Set down again exactly the lines of the listing below that fall between the line holding "How do I perform: Click" and the line holding "Click the word", inclusive.

+-------+

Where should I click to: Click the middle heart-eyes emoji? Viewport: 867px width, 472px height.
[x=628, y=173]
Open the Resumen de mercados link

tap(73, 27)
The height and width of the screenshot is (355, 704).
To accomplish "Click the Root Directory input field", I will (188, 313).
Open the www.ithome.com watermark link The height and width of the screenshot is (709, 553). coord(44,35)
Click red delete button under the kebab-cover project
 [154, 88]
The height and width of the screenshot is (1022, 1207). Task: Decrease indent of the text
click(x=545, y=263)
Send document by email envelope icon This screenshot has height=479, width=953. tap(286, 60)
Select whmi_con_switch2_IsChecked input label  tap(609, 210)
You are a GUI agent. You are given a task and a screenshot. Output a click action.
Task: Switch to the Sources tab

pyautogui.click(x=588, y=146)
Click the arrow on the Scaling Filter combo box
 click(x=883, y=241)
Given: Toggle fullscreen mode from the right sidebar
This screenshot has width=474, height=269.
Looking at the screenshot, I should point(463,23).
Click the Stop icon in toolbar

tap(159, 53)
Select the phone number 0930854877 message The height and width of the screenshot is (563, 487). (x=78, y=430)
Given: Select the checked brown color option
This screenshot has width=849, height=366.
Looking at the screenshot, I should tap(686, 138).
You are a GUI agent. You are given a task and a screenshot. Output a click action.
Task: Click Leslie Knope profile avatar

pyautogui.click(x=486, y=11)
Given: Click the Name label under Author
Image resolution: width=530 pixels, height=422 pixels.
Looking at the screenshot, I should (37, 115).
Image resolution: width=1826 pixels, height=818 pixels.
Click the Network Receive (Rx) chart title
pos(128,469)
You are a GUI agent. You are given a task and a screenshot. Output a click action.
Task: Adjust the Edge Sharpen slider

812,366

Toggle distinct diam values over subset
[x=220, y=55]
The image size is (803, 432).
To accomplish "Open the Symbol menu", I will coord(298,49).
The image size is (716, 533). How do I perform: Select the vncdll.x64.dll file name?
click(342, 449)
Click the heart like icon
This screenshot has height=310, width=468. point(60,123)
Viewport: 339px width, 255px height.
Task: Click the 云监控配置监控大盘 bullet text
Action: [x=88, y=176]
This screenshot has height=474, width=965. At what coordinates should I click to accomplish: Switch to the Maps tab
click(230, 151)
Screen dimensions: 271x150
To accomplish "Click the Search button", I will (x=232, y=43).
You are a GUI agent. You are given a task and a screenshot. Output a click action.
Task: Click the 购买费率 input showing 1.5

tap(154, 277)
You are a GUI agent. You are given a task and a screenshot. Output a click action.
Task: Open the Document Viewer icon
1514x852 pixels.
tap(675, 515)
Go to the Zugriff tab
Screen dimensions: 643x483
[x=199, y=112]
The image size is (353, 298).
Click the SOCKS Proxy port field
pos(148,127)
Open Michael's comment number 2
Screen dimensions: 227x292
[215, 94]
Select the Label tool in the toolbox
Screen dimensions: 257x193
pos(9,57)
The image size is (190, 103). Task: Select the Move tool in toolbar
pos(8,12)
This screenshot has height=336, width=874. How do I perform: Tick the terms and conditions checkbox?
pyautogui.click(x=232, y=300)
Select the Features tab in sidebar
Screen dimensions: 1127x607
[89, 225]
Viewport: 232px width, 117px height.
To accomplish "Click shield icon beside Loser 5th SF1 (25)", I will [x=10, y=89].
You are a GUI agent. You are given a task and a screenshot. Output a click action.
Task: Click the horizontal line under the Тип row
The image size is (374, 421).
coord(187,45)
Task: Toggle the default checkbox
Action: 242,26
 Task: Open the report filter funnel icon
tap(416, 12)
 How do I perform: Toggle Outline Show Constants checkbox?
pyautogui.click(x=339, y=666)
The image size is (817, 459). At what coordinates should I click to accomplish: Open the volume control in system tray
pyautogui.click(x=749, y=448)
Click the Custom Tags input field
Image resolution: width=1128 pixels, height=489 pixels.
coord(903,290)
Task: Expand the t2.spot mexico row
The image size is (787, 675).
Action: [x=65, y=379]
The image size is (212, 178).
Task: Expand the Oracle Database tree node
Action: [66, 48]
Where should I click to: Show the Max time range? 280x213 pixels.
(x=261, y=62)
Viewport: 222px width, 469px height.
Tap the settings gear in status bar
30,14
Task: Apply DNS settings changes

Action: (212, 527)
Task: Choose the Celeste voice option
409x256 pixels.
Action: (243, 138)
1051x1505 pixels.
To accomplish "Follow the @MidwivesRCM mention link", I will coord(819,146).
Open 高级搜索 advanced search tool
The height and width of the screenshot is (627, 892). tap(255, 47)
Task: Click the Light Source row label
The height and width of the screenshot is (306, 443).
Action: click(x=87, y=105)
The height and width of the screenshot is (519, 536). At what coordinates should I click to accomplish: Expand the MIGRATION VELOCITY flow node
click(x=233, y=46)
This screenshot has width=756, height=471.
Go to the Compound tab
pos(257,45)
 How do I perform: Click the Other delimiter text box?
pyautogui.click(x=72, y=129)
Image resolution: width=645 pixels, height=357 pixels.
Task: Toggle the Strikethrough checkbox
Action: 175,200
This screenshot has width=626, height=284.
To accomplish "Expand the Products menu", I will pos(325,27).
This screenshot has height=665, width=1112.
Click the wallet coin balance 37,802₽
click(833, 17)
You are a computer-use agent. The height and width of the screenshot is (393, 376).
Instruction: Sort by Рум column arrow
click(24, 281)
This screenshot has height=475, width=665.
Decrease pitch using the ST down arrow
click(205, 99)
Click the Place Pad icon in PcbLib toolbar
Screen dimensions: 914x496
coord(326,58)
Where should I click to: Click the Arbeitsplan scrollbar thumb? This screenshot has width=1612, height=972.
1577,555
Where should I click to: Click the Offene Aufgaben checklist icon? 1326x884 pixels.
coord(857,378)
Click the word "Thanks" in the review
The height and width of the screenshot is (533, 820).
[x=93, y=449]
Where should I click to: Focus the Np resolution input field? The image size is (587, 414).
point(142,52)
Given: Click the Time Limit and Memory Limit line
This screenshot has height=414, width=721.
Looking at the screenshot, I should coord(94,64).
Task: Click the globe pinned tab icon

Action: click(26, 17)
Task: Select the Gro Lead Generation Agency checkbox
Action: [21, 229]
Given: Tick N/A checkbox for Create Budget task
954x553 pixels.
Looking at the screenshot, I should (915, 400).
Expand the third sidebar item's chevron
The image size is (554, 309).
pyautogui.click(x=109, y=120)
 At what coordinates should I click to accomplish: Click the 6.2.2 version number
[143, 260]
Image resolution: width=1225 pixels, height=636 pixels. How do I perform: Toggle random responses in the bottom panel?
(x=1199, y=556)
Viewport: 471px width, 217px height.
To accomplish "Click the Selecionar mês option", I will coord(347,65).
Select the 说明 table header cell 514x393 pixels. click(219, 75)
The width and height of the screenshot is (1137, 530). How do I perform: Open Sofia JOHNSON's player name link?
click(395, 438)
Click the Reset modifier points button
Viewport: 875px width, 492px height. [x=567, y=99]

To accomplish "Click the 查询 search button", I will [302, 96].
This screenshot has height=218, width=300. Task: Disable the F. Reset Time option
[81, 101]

+-------+

:: TASK OUTPUT ::
 How do I perform: Click the Other delimiter text box?
pyautogui.click(x=72, y=129)
Image resolution: width=645 pixels, height=357 pixels.
Task: Toggle the Strikethrough checkbox
Action: 175,200
This screenshot has width=626, height=284.
To accomplish "Expand the Products menu", I will pos(325,27).
This screenshot has height=665, width=1112.
Click the wallet coin balance 37,802₽
click(833, 17)
You are a computer-use agent. The height and width of the screenshot is (393, 376).
Instruction: Sort by Рум column arrow
click(24, 281)
This screenshot has height=475, width=665.
Decrease pitch using the ST down arrow
click(205, 99)
Click the Place Pad icon in PcbLib toolbar
Screen dimensions: 914x496
coord(326,58)
Where should I click to: Click the Arbeitsplan scrollbar thumb? This screenshot has width=1612, height=972.
1577,555
Where should I click to: Click the Offene Aufgaben checklist icon? 1326x884 pixels.
coord(857,378)
Click the word "Thanks" in the review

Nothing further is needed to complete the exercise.